Repeat, exactly as written, the lines from the one with "You are a computer-use agent." to the final line of the listing, and keep every picture out.
####################
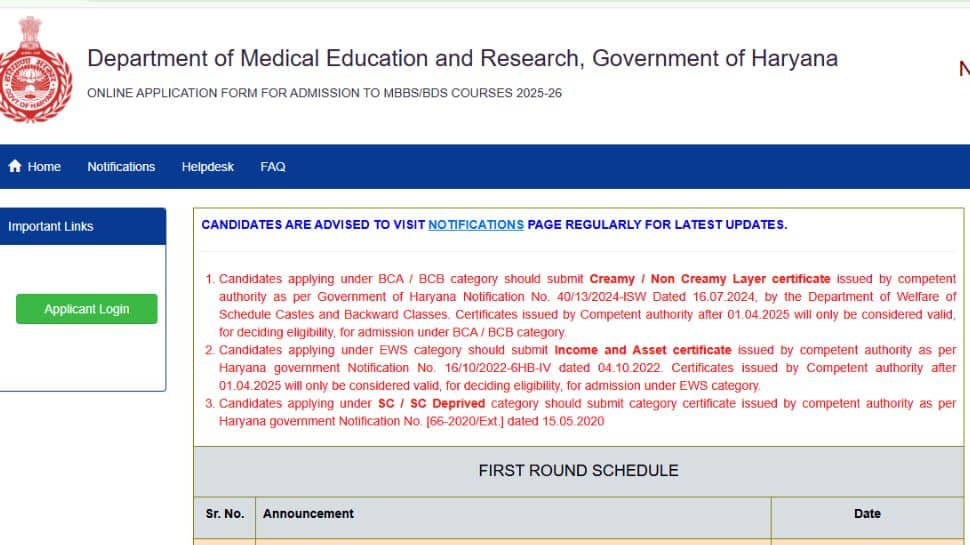Select the Date column header
The image size is (970, 545).
867,513
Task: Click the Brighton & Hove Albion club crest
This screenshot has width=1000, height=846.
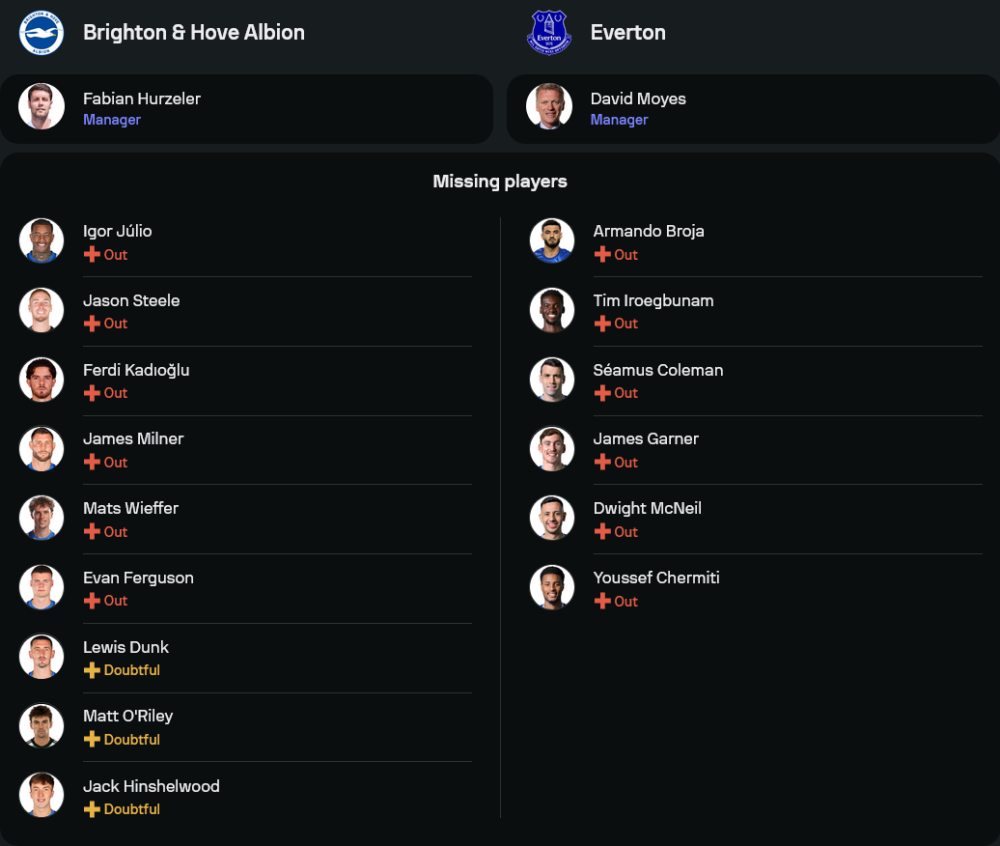Action: [41, 32]
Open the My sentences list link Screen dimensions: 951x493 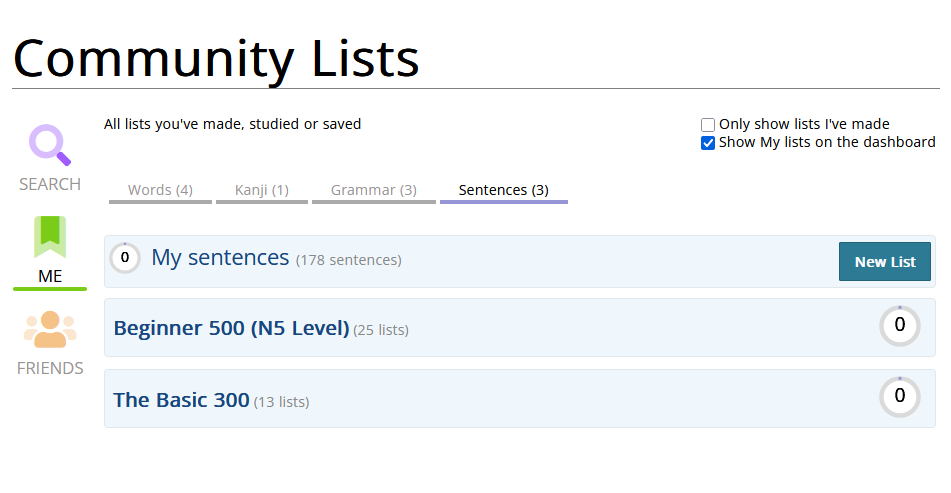[x=220, y=258]
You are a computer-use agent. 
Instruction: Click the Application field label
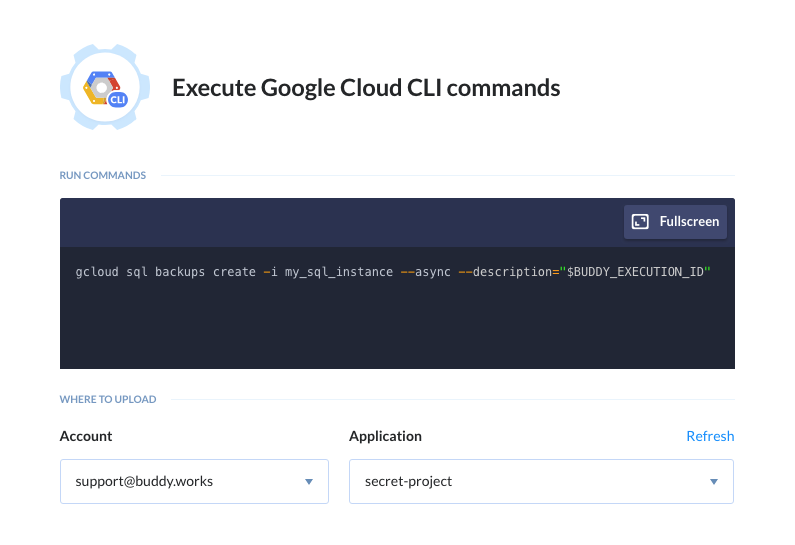pyautogui.click(x=385, y=437)
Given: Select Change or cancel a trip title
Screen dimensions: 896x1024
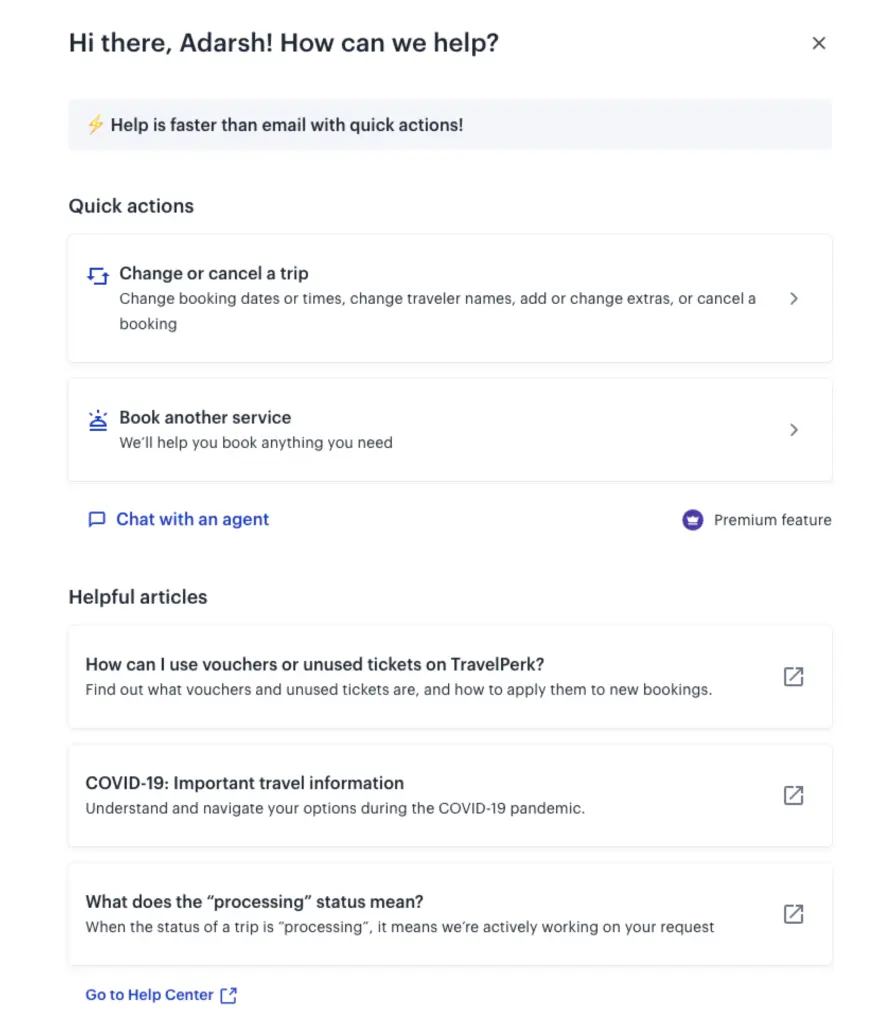Looking at the screenshot, I should pos(214,273).
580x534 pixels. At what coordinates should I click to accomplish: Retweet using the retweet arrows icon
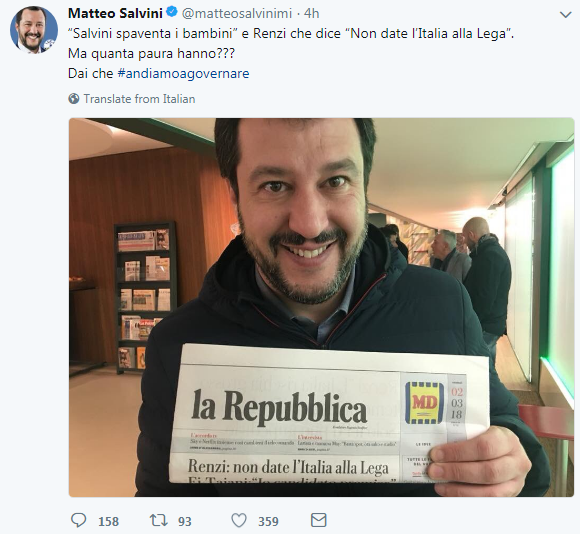158,520
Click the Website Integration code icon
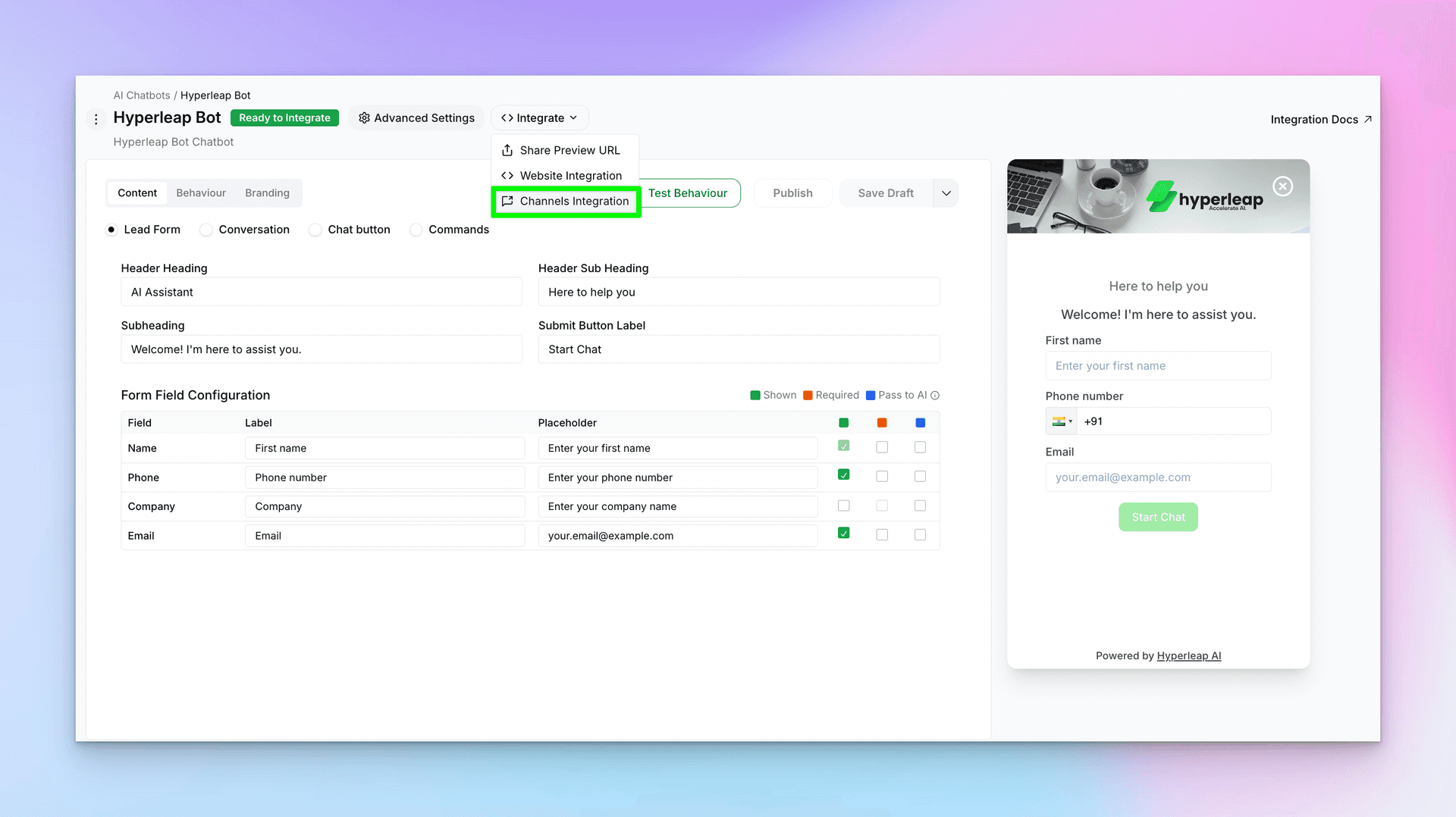 (507, 176)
####################
_REPLY TO THE TASK_.
You are a computer-use agent. 
Instruction: Click the Application field label
pyautogui.click(x=385, y=437)
Given: Select Change or cancel a trip title
Screen dimensions: 896x1024
Looking at the screenshot, I should pos(214,273).
580x534 pixels. At what coordinates should I click to accomplish: Retweet using the retweet arrows icon
158,520
Click the Website Integration code icon
 (507, 176)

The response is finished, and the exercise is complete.